### WHAT TO PRODUCE
Below are the entries to work from; restate word for word the portion that opens with the line containing "You are a GUI" and closes with the line containing "This screenshot has height=724, width=1901.", keeping both.

### TASK DATA
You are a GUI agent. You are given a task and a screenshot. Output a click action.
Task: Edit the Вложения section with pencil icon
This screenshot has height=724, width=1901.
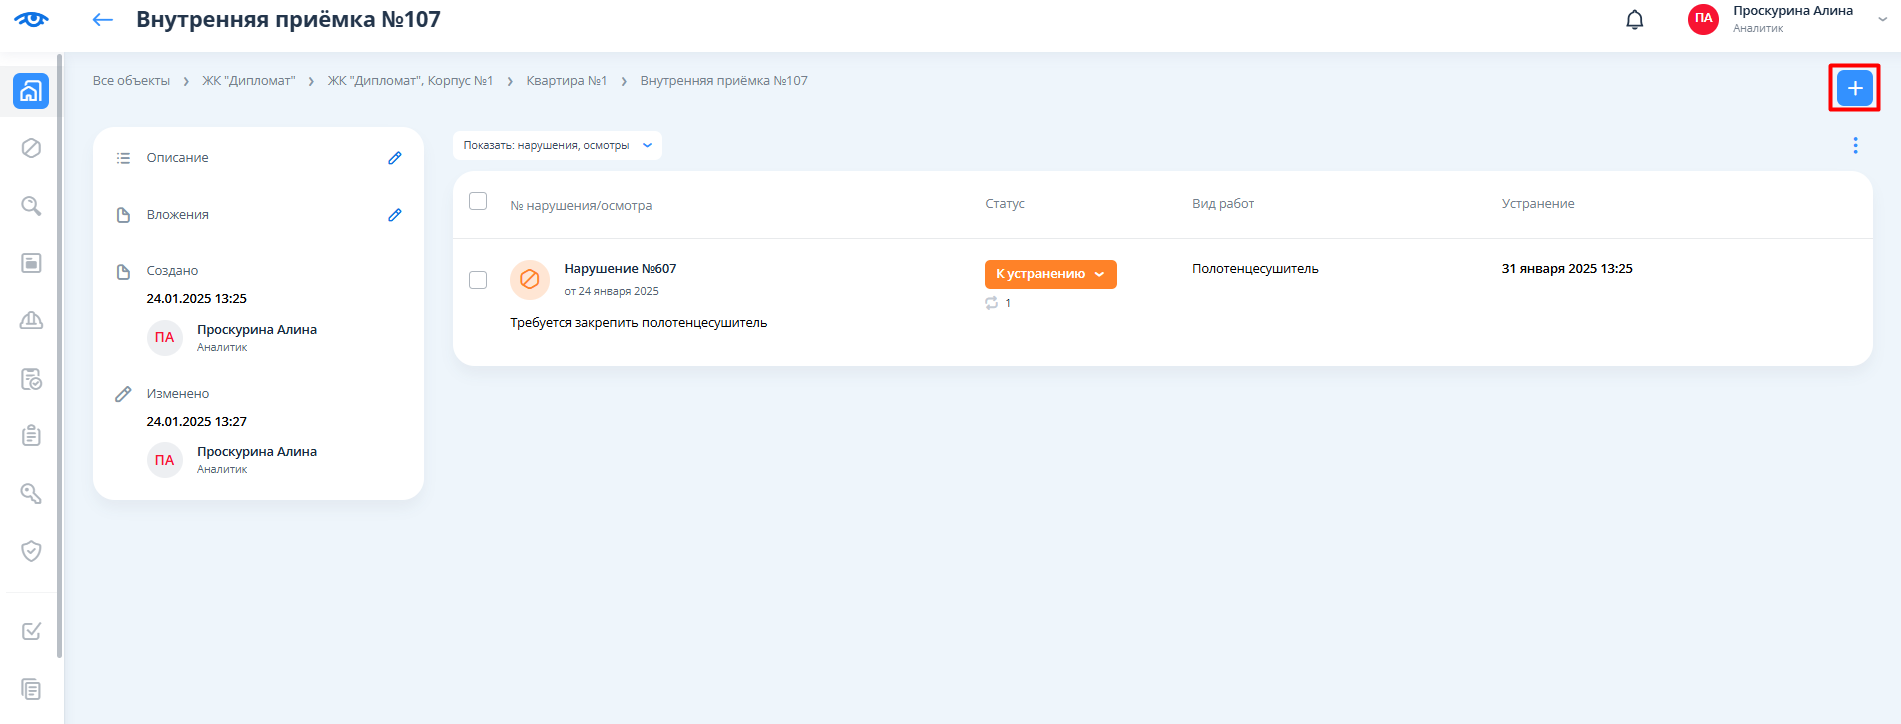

==

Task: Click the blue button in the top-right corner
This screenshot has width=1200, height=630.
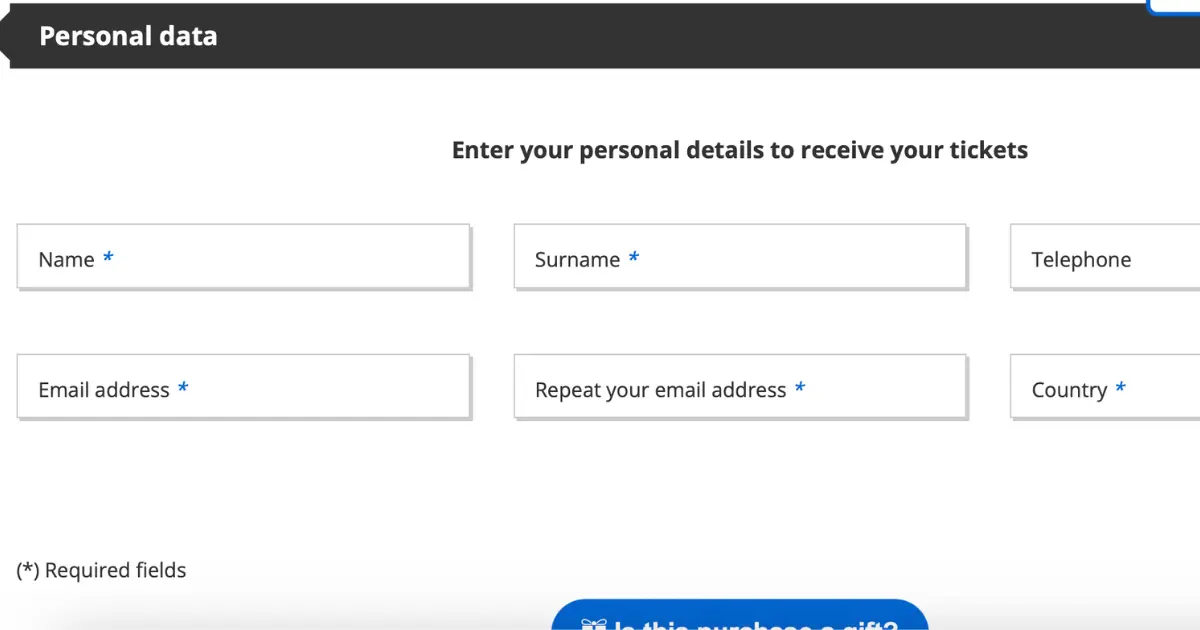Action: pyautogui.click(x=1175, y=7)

### TASK RESPONSE
You are a GUI agent. You are given a task and a screenshot. Output a click action.
Task: Edit the Вложения section with pencil icon
This screenshot has height=724, width=1901.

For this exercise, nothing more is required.